Step 6: Deserialisation of Object using Avro Schema

In the provided Java code, we utilise Apache Avro to deserialise instances of the SensorData class from an Avro data file.

DatumReader<SensorData> sensorDataDatumReader = new SpecificDatumReader<SensorData>(SensorData.class);
DataFileReader<SensorData> dataFileReader = new DataFileReader<SensorData>(new File("sensordata.avro"), sensorDataDatumReader);
SensorData sensorData = null;
while (dataFileReader.hasNext()) {
    sensorData = dataFileReader.next(sensorData);
    System.out.println(sensorData);
}
  • DatumReader Creation: The code initialises a DatumReader for the SensorData class.
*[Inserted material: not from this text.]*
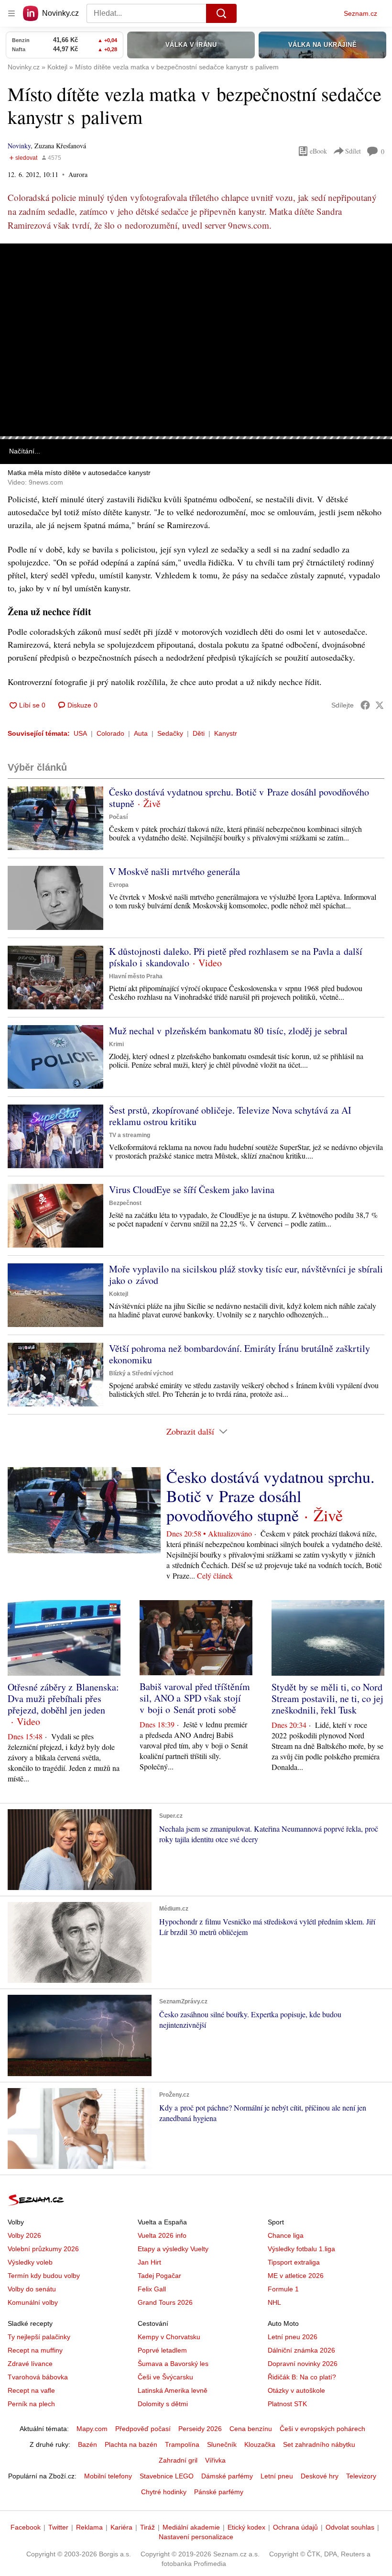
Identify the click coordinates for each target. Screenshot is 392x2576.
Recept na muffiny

Here, the SpecificDatumReader is used, which is designed for use with generated classes. This reader automatically extracts the schema from the specified generated type (SensorData).
  • DataFileReader Creation: A DataFileReader for the SensorData class is created using the previously initialised DatumReader. The Avro data file sensordata.avro is specified as part of the constructor. This reader is responsible for reading serialised records and their schema from the Avro data file.
  • SensorData Deserialisation: The code enters a loop that iterates through the Avro data file using the hasNext method. Within the loop, each iteration reads the next serialised SensorData instance from the file using the next method.
  • Display Data: The deserialised SensorData instance is printed to the console using System.out.println(sensorData). This step demonstrates the successful deserialisation of the Avro data.

Source Code

The source code for this example can be found on GitHub.

Conclusion

Finally, the step-by-step guide of Apache Avro has unveiled a robust framework for efficient data serialisation and deserialisation in Java.

Armed with a deeper understanding of Avro schemas and practical examples, you now possess the tools to optimise data processing and ensure seamless interoperability in their projects.